Reducing application development time by connecting Presto to Apache Accumulo

L-R: Dan Sun, Adam Shook, Skand Gupta

Apache Accumulo is based on Google’s BigTable design, built on the Hadoop, Zookeeper, and Thrift projects (also from Apache), with strong support for data security built right in. Accumulo is a scalable, sorted, distributed key/value store. It stores relational rows of data as a collection of key/value pairs, which are sorted on their keys. Accumulo provides very fast retrieval of data when specifying either an individual key or a small range of keys.

We use Accumulo in a number of applications at Bloomberg Vault, as a database of communication events, as a triple store for entity relationships, and as a file store abstraction over HDFS. Applications that leverage data in Accumulo are typically written in the Java programming language. The Accumulo API is relatively simple to use, but is lacking a robust query framework. Applications are limited to writing data using Accumulo’s Mutation object and reading data via iterating over Scanner or BatchScanner objects, extracting information from the raw key/value entries in the Accumulo table. This requires a lot of complex Java code and low-level data management, which is often similar in structure across many applications using Accumulo for data storage and retrieval. We implemented an Accumulo connector for Presto to address these issues and to reduce the application development time.

We recently published our Presto-Accumulo connector, and this whitepaper covers how it can be used to retrieve data from Accumulo using SQL. It also looks at some performance metrics from the TPC-H benchmark suite, and wraps up by providing an overview of the functionality supported by the Presto-Accumulo connector.

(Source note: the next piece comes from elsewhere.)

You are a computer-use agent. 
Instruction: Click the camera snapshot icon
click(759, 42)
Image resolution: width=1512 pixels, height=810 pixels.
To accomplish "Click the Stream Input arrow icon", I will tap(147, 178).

Presto is a distributed ANSI SQL query engine for running interactive queries over very large data sets — from gigabytes to petabytes. Originally built by Facebook, Presto supports a pluggable storage layer, allowing users to implement a connector to virtually any data storage system, big or small.

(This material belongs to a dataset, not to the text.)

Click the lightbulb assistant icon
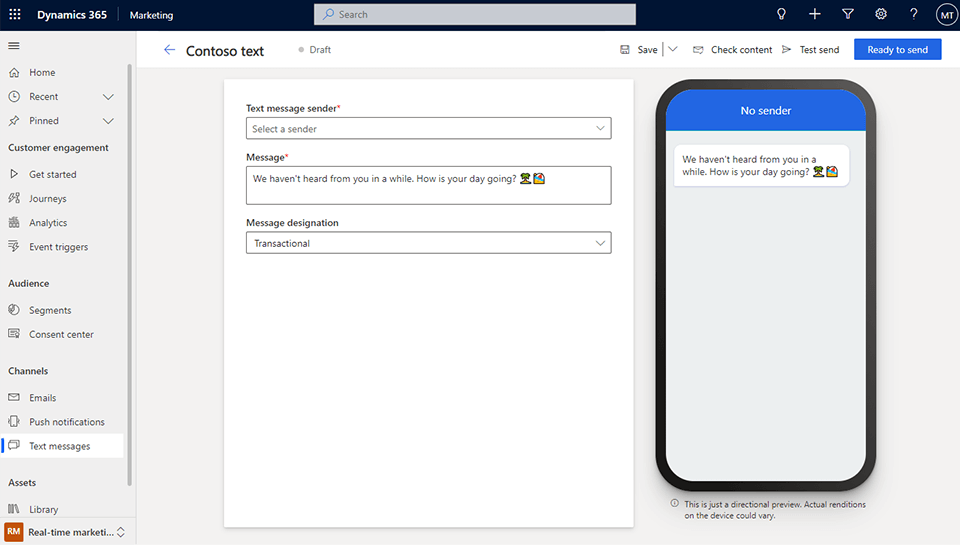The width and height of the screenshot is (960, 545). pos(782,15)
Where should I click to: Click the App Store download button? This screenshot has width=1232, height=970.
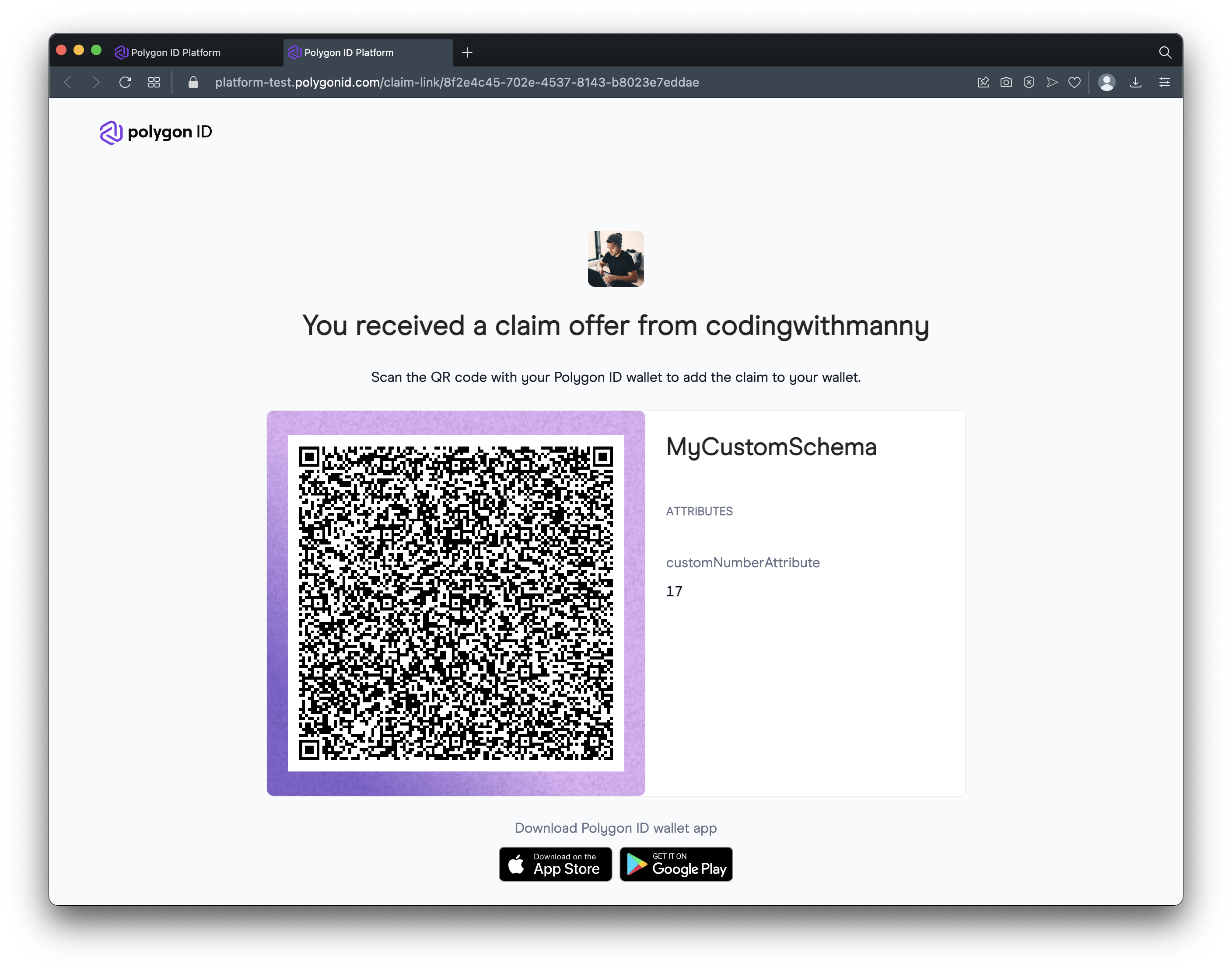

By using the Presto connector for Apache Accumulo, users are able to execute efficient ANSI SQL queries against relational data sets for rapid exploration and production analytics. This drastically reduces the development time to extract data from Accumulo. The methodologies used by the Presto connector follow common design patterns used by Accumulo application developers today.

We’re working with the Presto community to integrate this connector into future Presto releases, so that all Accumulo users will have this functionality easily available.